[Mesa-dev] [PATCH] dma-buf: Document dma-buf implicit fencing/resv fencing rules

Daniel Stone daniel at fooishbar.org
Thu Jun 24 11:08:11 UTC 2021


On Wed, 23 Jun 2021 at 17:20, Daniel Vetter <daniel.vetter at ffwll.ch> wrote:
> +        *
> +        *
> +        * Drivers which support implicit synchronization of buffer access as
> +        * e.g. exposed in `Implicit Fence Poll Support`_ should follow the
> +        * below rules.

'Should' ... ? Must.

> +        * - Drivers should add a shared fence through
> +        *   dma_resv_add_shared_fence() for anything the userspace API
> +        *   considers a read access. This highly depends upon the API and
> +        *   window system: E.g. OpenGL is generally implicitly synchronized on
> +        *   Linux, but explicitly synchronized on Android. Whereas Vulkan is
> +        *   generally explicitly synchronized for everything, and window system
> +        *   buffers have explicit API calls (which then need to make sure the
> +        *   implicit fences store here in @resv are updated correctly).
> +        *
> +        * - [...]

Mmm, I think this is all right, but it could be worded much more
clearly. Right now it's a bunch of points all smashed into one, and
there's a lot of room for misinterpretation.

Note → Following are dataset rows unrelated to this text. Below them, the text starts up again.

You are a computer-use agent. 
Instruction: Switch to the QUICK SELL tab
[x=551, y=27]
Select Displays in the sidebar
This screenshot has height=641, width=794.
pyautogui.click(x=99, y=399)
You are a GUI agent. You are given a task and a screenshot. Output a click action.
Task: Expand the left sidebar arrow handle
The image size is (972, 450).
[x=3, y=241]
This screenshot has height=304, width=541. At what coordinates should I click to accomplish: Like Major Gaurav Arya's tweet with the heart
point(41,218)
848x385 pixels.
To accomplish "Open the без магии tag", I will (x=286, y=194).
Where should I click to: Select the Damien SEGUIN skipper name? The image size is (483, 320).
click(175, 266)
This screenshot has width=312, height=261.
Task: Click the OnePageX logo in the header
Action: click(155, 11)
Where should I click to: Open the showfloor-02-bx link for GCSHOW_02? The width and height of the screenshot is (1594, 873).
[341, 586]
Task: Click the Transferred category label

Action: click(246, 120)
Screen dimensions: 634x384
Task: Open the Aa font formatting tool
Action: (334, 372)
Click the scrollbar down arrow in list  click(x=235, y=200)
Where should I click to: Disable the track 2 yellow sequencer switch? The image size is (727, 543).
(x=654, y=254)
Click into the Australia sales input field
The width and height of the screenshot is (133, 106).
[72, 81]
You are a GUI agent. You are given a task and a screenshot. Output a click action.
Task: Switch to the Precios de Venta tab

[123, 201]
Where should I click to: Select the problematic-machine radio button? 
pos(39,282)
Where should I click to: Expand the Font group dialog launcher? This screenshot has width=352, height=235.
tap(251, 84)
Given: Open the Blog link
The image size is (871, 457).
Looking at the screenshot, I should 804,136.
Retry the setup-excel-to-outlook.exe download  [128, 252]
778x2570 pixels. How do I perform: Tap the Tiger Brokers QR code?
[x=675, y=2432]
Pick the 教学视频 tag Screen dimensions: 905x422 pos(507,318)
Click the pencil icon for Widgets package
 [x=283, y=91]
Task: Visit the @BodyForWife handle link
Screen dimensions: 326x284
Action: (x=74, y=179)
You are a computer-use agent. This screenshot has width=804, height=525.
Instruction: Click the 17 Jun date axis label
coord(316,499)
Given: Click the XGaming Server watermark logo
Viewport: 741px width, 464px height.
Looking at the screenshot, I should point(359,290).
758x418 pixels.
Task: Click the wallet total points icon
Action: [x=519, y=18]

Here's a strawman, starting with most basic and restrictive, working
through to when you're allowed to wriggle your way out:

Rule 1: Drivers must add a shared fence through
dma_resv_add_shared_fence() for any read accesses against that buffer.
This appends a fence to the shared array, ensuring that any future
non-read access will be synchronised against this operation to only
begin after it has completed.

Rule 2: Drivers must add an exclusive fence through
dma_resv_add_excl_fence() for any write accesses against that buffer.
This replaces the exclusive fence with the new operation, ensuring
that all future access will be synchronised against this operation to
only begin after it has completed.

Rule 3: Drivers must synchronise all accesses to buffers against
existing implicit fences. Read accesses must synchronise against the
exclusive fence (read-after-write), and write accesses must
synchronise against both the exclusive (write-after-write) and shared
(write-after-read) fences.

Note 1: Users like OpenGL and window systems on non-Android userspace
are generally implicitly synchronised. An implicitly-synchronised
userspace is unaware of fences from prior operations, so the kernel
mediates scheduling to create the illusion that GPU work is FIFO. For
example, an application will flush and schedule GPU write work to
render its image, then immediately tell the window system to display
that image; the window system may immediately flush and schedule GPU
read work to display that image, with neither waiting for the write to
have completed. The kernel provides coherence by synchronising the
read access against the write fence in the exclusive slot, so that the
image displayed is correct.

Note 2: Users like Vulkan and Android window system are generally
explicitly synchronised. An explicitly-synchronised userspace is
responsible for tracking its own read and write access and providing
the kernel with synchronisation barriers. For instance, a Vulkan
application rendering to a buffer and subsequently using it as a read
texture, must annotate the read operation with a read-after-write
synchronisation barrier.

Note 3: Implicit and explicit userspace can coexist. For instance, an
explicitly-synchronised Vulkan application may be running as a client
of an implicitly-synchronised window system which uses OpenGL for
composition; an implicitly-synchronised OpenGL application may be
running as a client of a window system which uses Vulkan for

Note 4: Some subsystems, for example V4L2, do not pipeline operations,
and instead only return to userspace when the scheduled work against a
buffer has fully retired.

Exemption 1: Fully self-coherent userspace may skip implicit
synchronisation barriers. For instance, accesses between two
Vulkan-internal buffers allocated by a single application do not need
to synchronise against each other's implicit fences, as the client is
responsible for explicitly providing barriers for access. A
self-contained OpenGL userspace also has no need to implicitly
synchronise its access if the driver instead tracks all access and
inserts the appropriate synchronisation barriers.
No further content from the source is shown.